Nous avons lu avec intérêt Chroniques imaginaires de la mort vive, le chant de cet homme de retour en son village d’enfance, Moustier, que sépare de Vauvert un bois. C’est un lieu minuscule que l’imaginaire de l’enfant rendait infini : les hommes visibles, la Bête invisible et la princesse inaccessible. Le lieu que retrouve l’adulte est tout aussi insaisissable : les morts se succèdent et face à ces morts, le silence de la meute des hommes. Ils ont perdu le pouvoir de dire. Les mots, vidés de leur substance, se murmurent comme des litanies. Le narrateur lui-même ignore ce qui le rend désormais étranger à ces gens et à lui-même, sans nom propre. Il s’interroge sur ce qui meut la langue : « La mort de Marie avait fait taire Vauvert, celle de François lui avait rendu la parole. » L’ennemi commun surgit sous le nom du Malin dans la bouche des femmes ou du loup, selon la nécessité du langage commun.
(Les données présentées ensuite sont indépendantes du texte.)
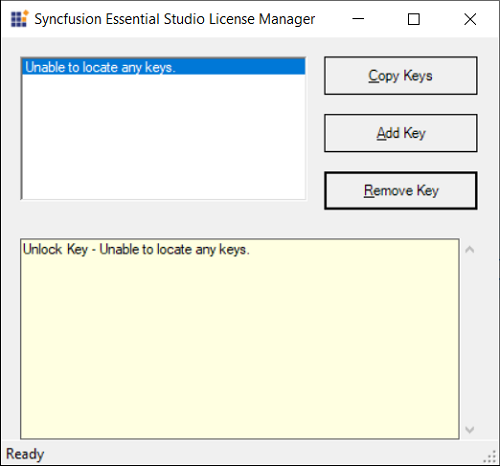Place cursor in empty yellow log area
The width and height of the screenshot is (500, 466).
pyautogui.click(x=240, y=347)
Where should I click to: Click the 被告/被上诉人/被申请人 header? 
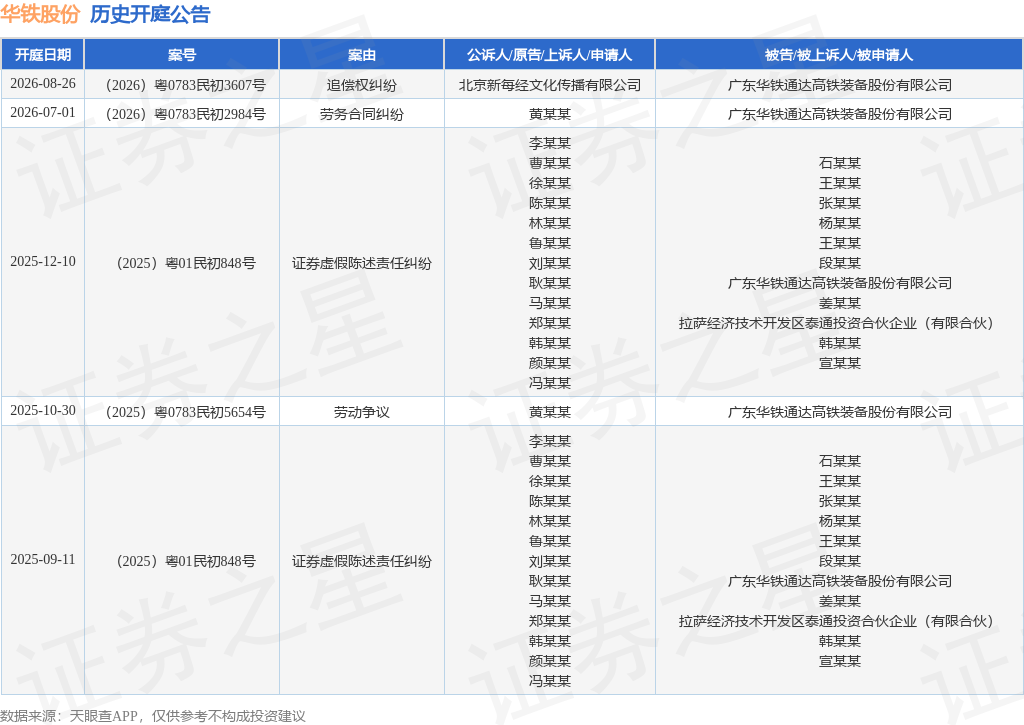point(839,54)
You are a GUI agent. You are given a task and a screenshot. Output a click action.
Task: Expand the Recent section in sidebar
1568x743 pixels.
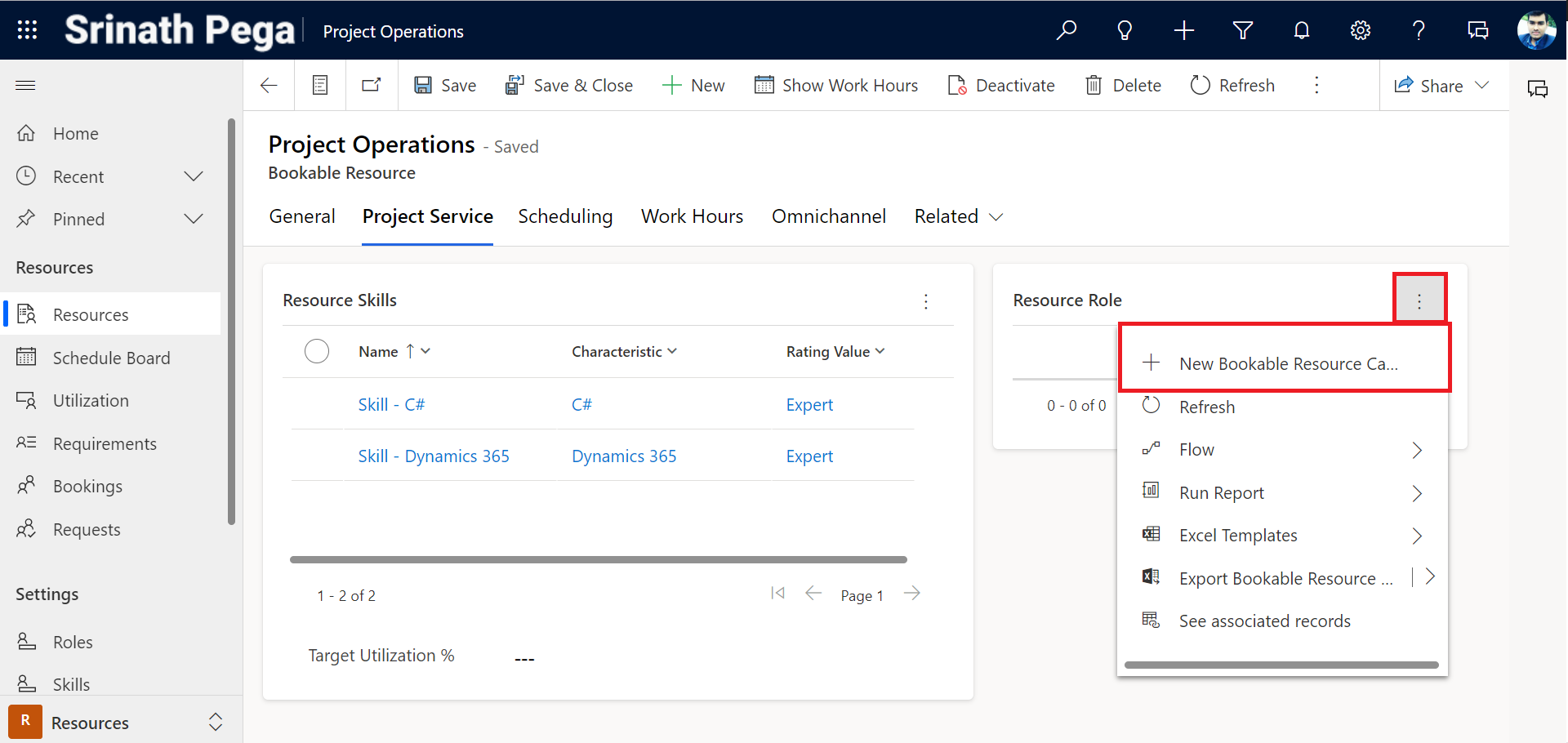click(x=194, y=176)
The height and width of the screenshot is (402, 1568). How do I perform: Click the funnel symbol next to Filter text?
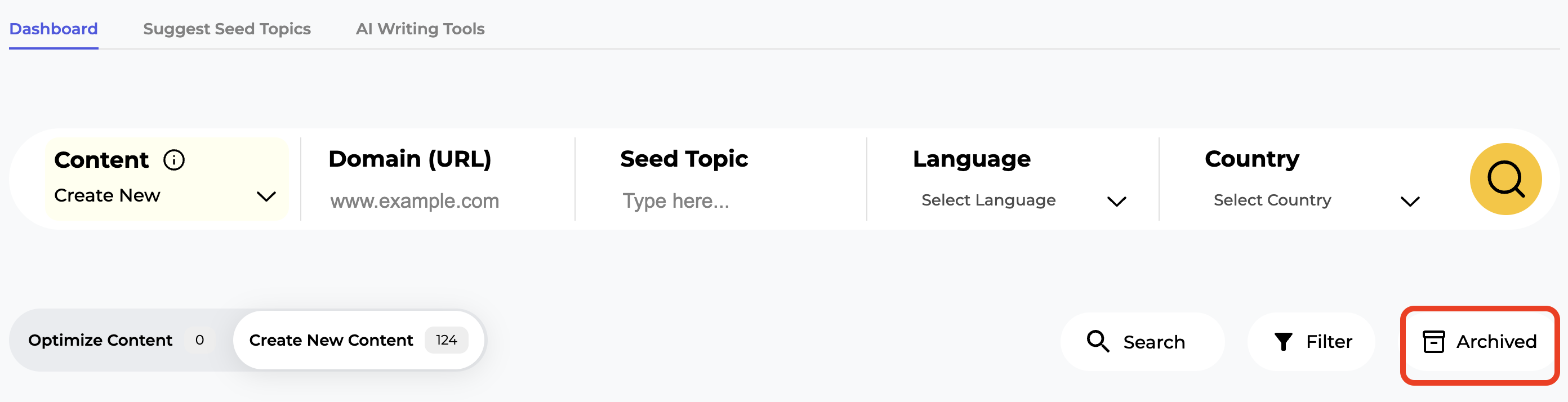coord(1283,341)
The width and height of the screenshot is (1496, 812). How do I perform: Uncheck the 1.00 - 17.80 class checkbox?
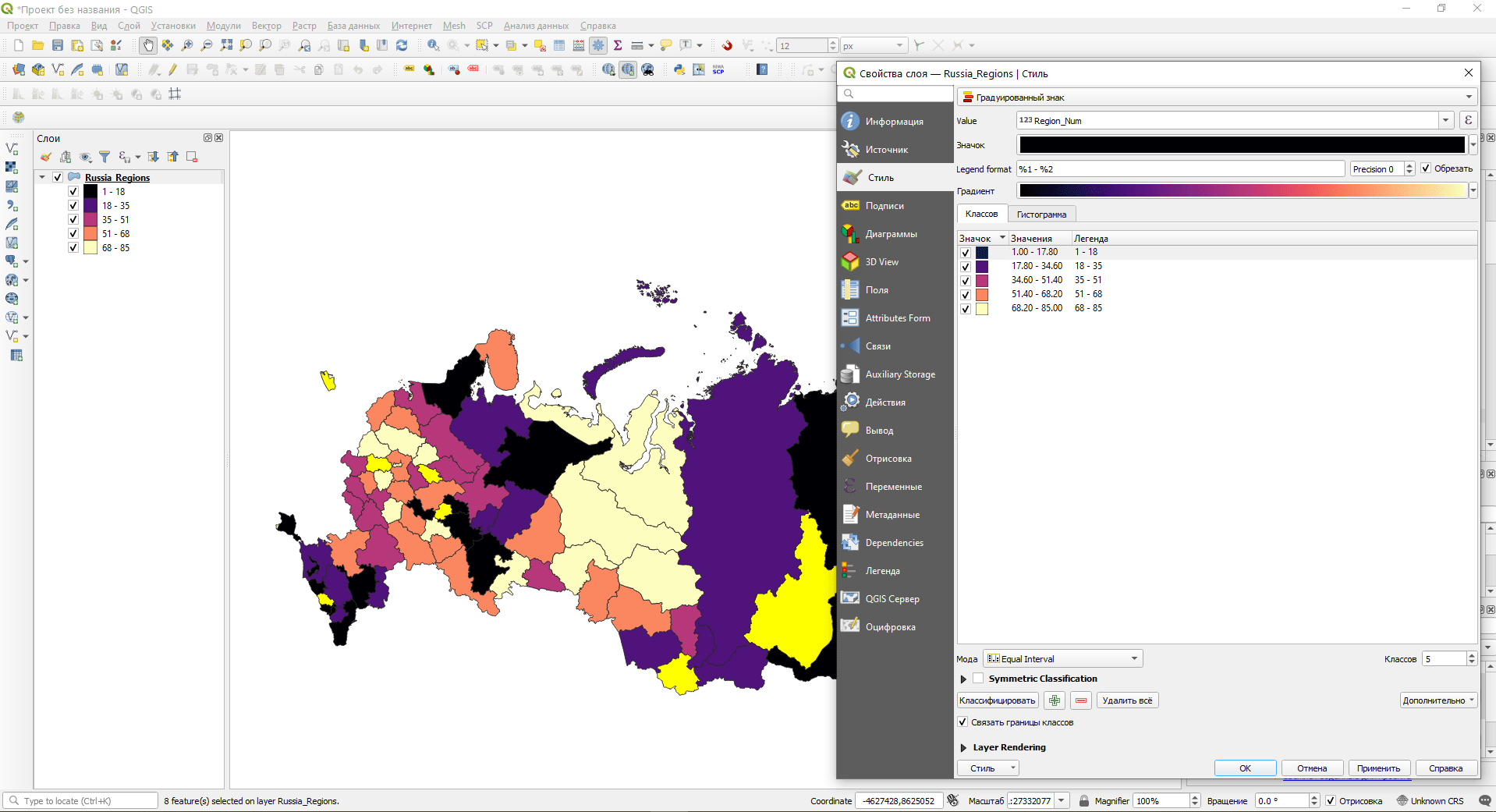pyautogui.click(x=966, y=253)
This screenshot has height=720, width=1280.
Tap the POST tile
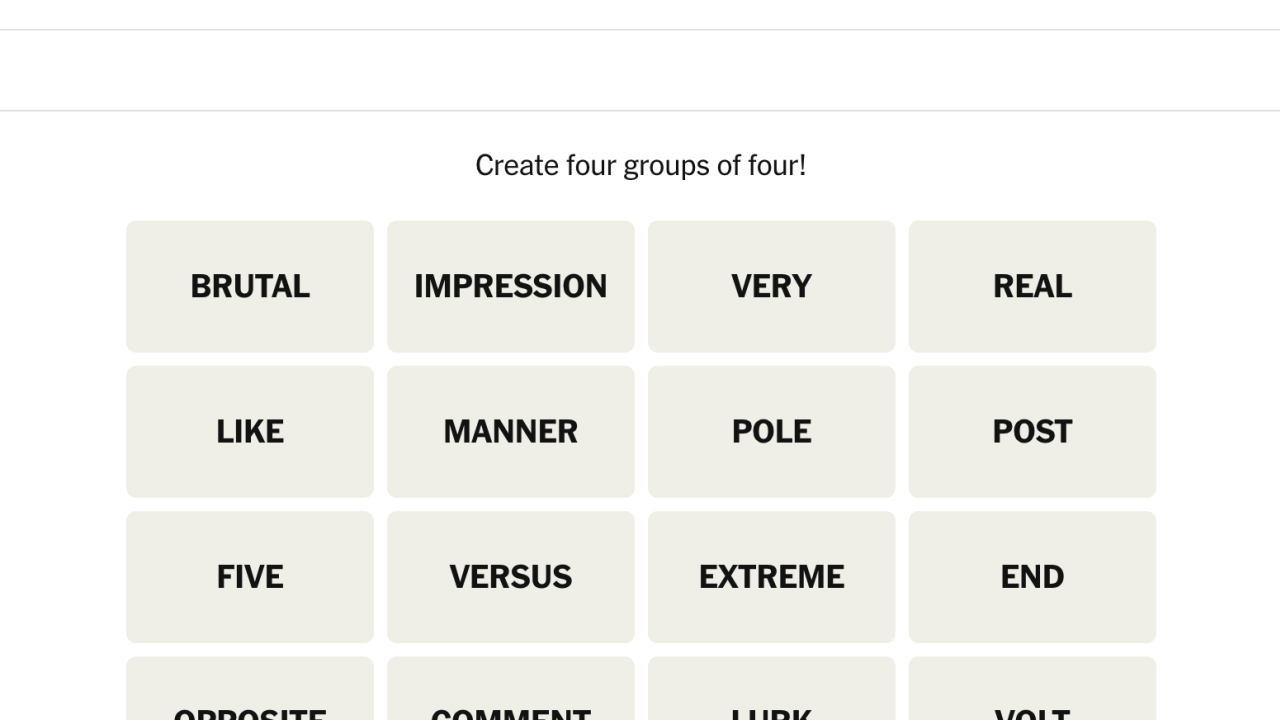[x=1032, y=431]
Derrière le silence, il y a les soldats inconnus sans sépulture et derrière encore, la mort de Dieu, dont la lumière chue nappe indifféremment les objets. La mort du maître, du roi, livre les hommes à la « volonté lubrique et rigolarde de leur membre », en toute impunité.
Et derrière la princesse inaccessible, il y a l’étreinte du corps de Mina aux mains sales, la desservante d’Hécate. Cette étreinte n’abolit pas la différence sociale qui, fixée dans son inaccessible origine, est éternelle. La goutte visqueuse luit du mystère éternel de « l’origine de la vie dans l’ombre », la semence de trop, que l’on essuie. La mort de Mina replace l’homme à la tête de la meute des chiens, à charge de nommer.
 
Le récit, maintenu par l’imparfait et le plus que parfait dans un temps quasiment immobile, se situe aux limites de l’indicible.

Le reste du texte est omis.